I have a special, almost friendly, relationship with collectors and art lovers. They are fellow travelers, accomplices in this adventure of discovery. When I call them to present a new artist, they are usually there. But will they follow me this time in such a radical choice, so far removed from current trends? Because it's not just an exhibition I'm offering them, it's a statement of principle. In 1967, Claude Roy wrote: "Almost no one dares to acknowledge today, or dares to say what is nevertheless obvious: that the most indirect forms of art are also those that best allow Imposters to conceal their lack of being." Here, no imposture is possible. To believe in painting again is to believe in the continuation of the adventure of art history, in matter, in vision, in materialized thought. Thierry Lefort doesn't hide behind concepts; he stands there, facing the canvas, as if engaging in a fair fight. This absolute sincerity is as disconcerting as it is captivating.

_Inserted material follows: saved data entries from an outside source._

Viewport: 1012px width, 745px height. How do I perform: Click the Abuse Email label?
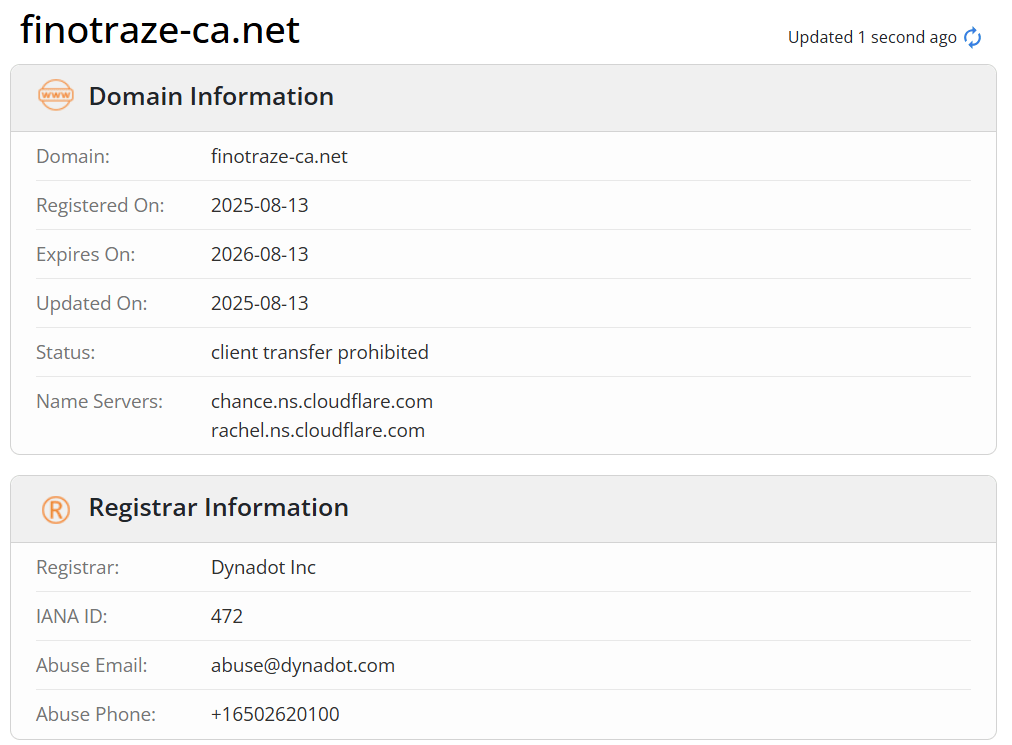click(x=92, y=666)
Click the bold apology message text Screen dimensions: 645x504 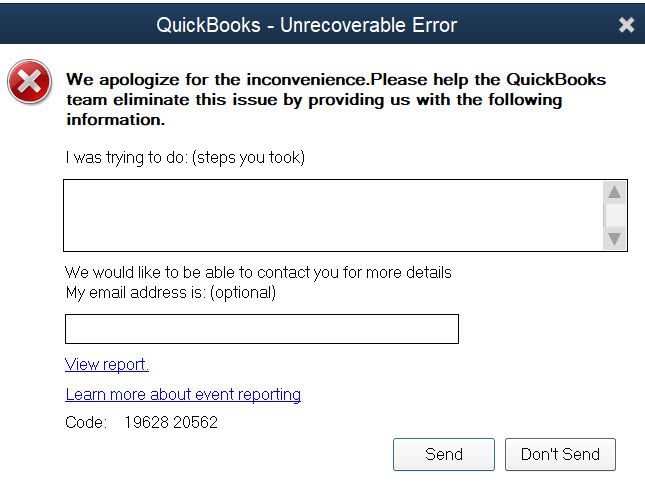(x=335, y=99)
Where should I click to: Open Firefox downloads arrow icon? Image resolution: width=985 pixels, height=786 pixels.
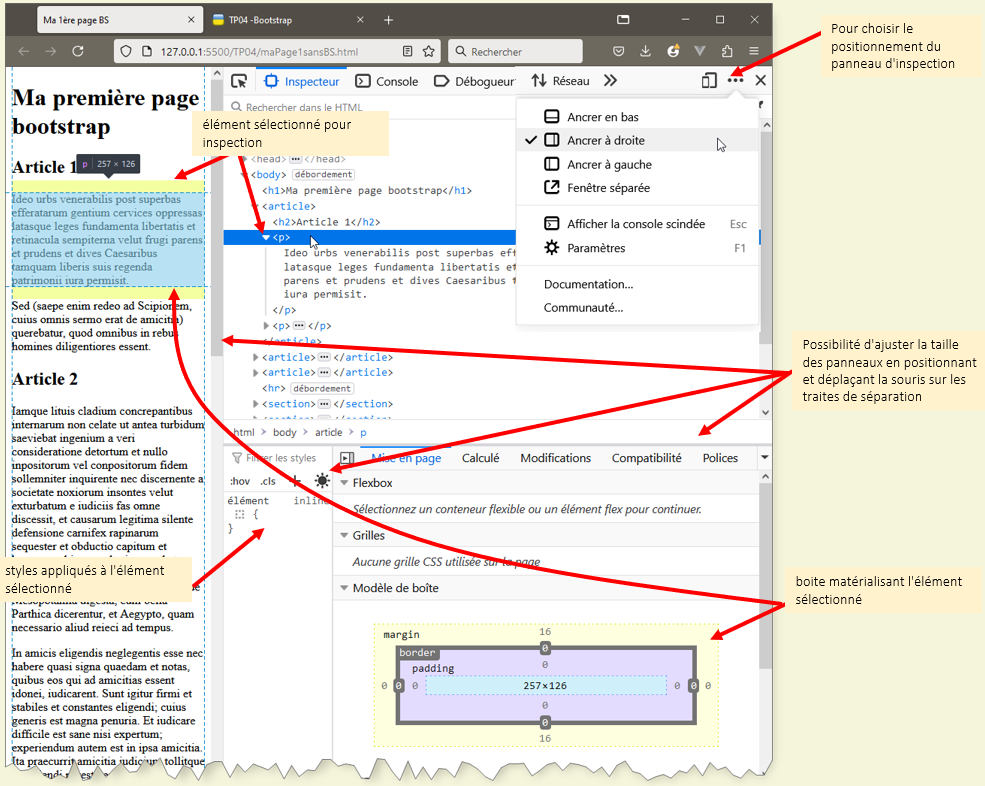click(x=646, y=51)
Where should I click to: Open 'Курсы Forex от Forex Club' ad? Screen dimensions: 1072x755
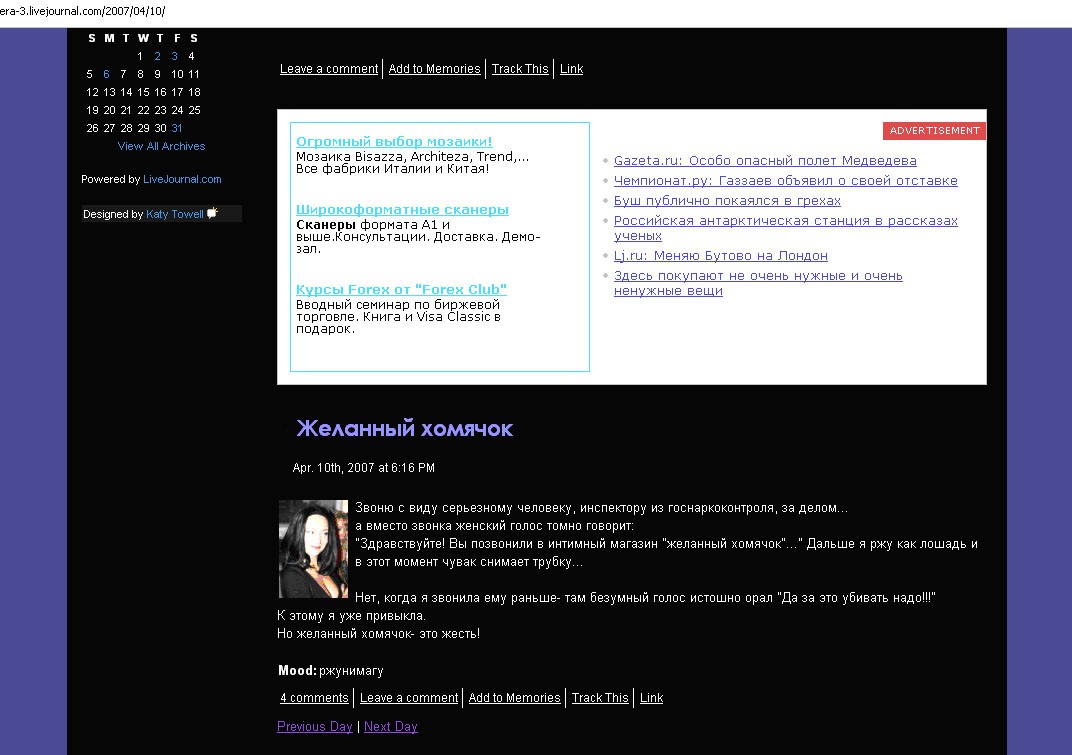401,290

The following year, the city of Burbank, in Los Angeles County, commissioned Thierry Lefort to create a 150-square-meter mural. Before tackling this monumental challenge, Thierry isolated himself in the desert, heading to the Grand Canyon. This confrontation with the vastness of nature was not an escape, but a preparation. Faced with these spaces that defy human comprehension, he learned to think on a monumental scale. How to translate infinity onto a finite surface? These days spent painting in the stark silence of the desert were a form of active meditation, a mental and physical conditioning.

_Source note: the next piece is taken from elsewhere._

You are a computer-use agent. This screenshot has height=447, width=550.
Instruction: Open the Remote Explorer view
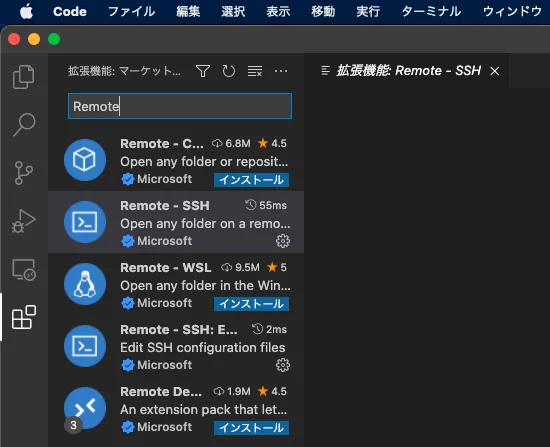[24, 270]
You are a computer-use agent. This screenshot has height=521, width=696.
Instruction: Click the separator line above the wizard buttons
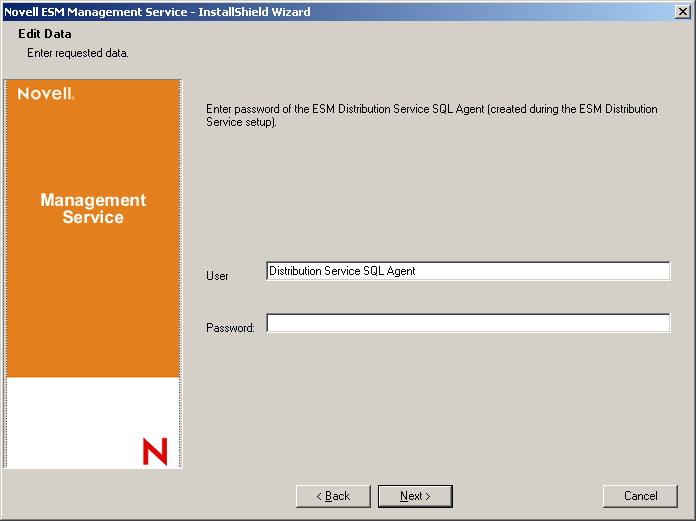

A year later, new canvases, a new space for our second Parisian exhibition. Thierry's palette is now in technicolor: incandescent oranges, dazzling turquoises, pinks never before dared. Blue shadows are now his signature; they are not voids, but presences, masses of color that structure the space and carry the light. More than a technique, it's a vision. The paintings that emerge are neither French nor American: they belong to this territory that Lefort has created for himself.
Thierry Lefort is no longer a discovery; he's a given. But I remain cautious. What's needed now is to consolidate, to delve deeper. Exhibitions follow one after another—art centers, galleries. What immediately strikes you is the artist's newfound confidence. He dares to work on monumental scale. Thierry Lefort now exhibits regularly in Los Angeles, the city he has been painting for seven years with a loving devotion. It's the long-awaited Californian consecration. American collectors are discovering, astonished, that a Frenchman has managed to capture the essence of their city and create works that, while undeniably Los Angeles, constantly engage with abstraction. These canvases don't describe the city; they transfigure it. It's Los Angeles and it's no longer Los Angeles, it's painting in its pure state where figuration is only a pretext to explore the territories of form and color.

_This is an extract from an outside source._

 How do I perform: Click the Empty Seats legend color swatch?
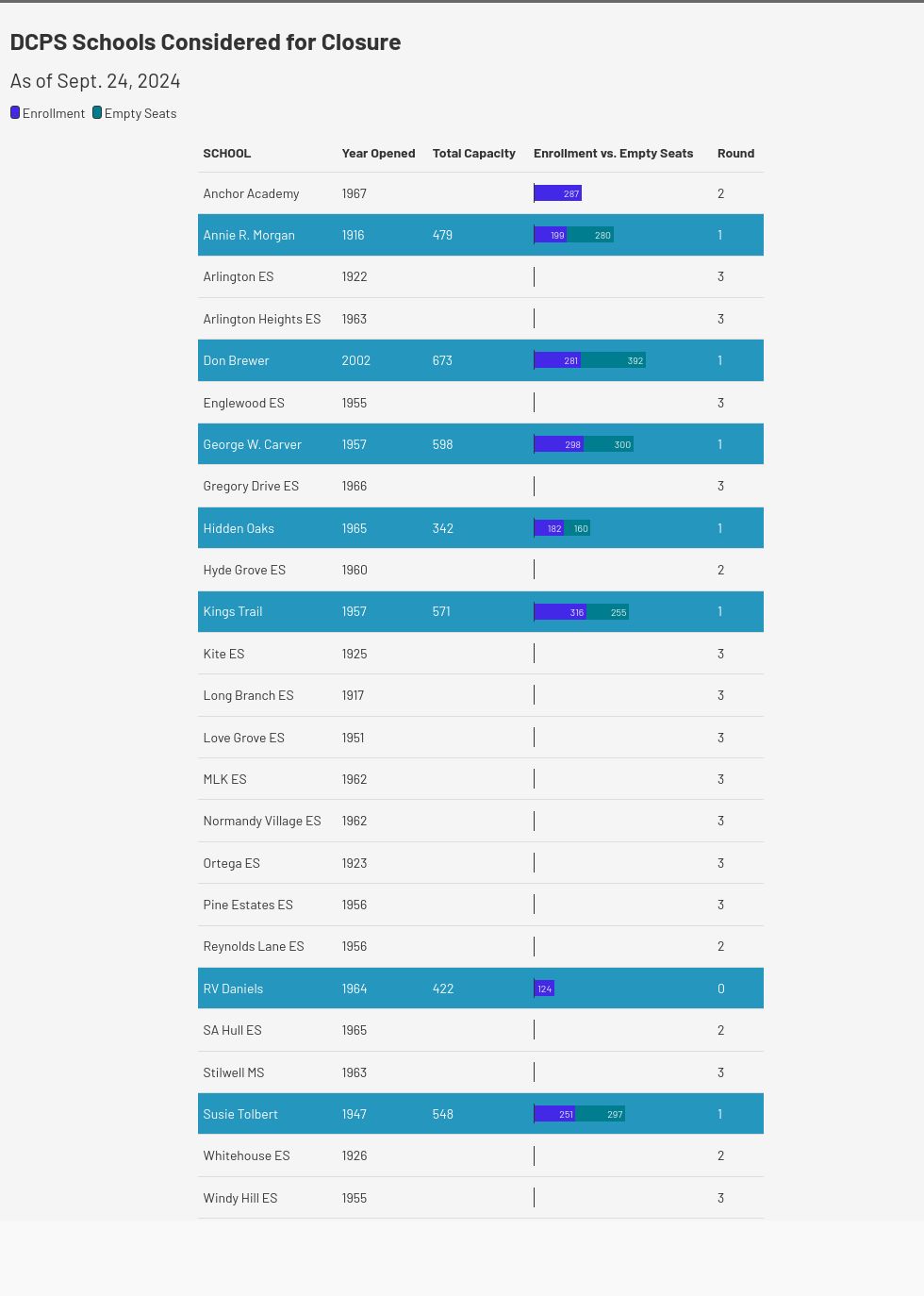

As 2025 draws to a close, there's no need to travel the world to see recent works, but the challenge is no less immense. The Beffroi Cultural Center in Montrouge, this iconic venue that has hosted the renowned Salon de Montrouge since 1955, is hosting a major event by opening its 1,000 square meters to a single artist. Thierry Lefort is presenting a retrospective of twenty years of his work, spanning France and California, with occasional exhibitions in Paris and Rome. This is a unique opportunity to appreciate the journey he has undertaken, the evolution of his style, and the gradual development of a signature style.
A new chapter begins, fueled by this complicity which has continued to grow since our first meeting in this light-filled workshop.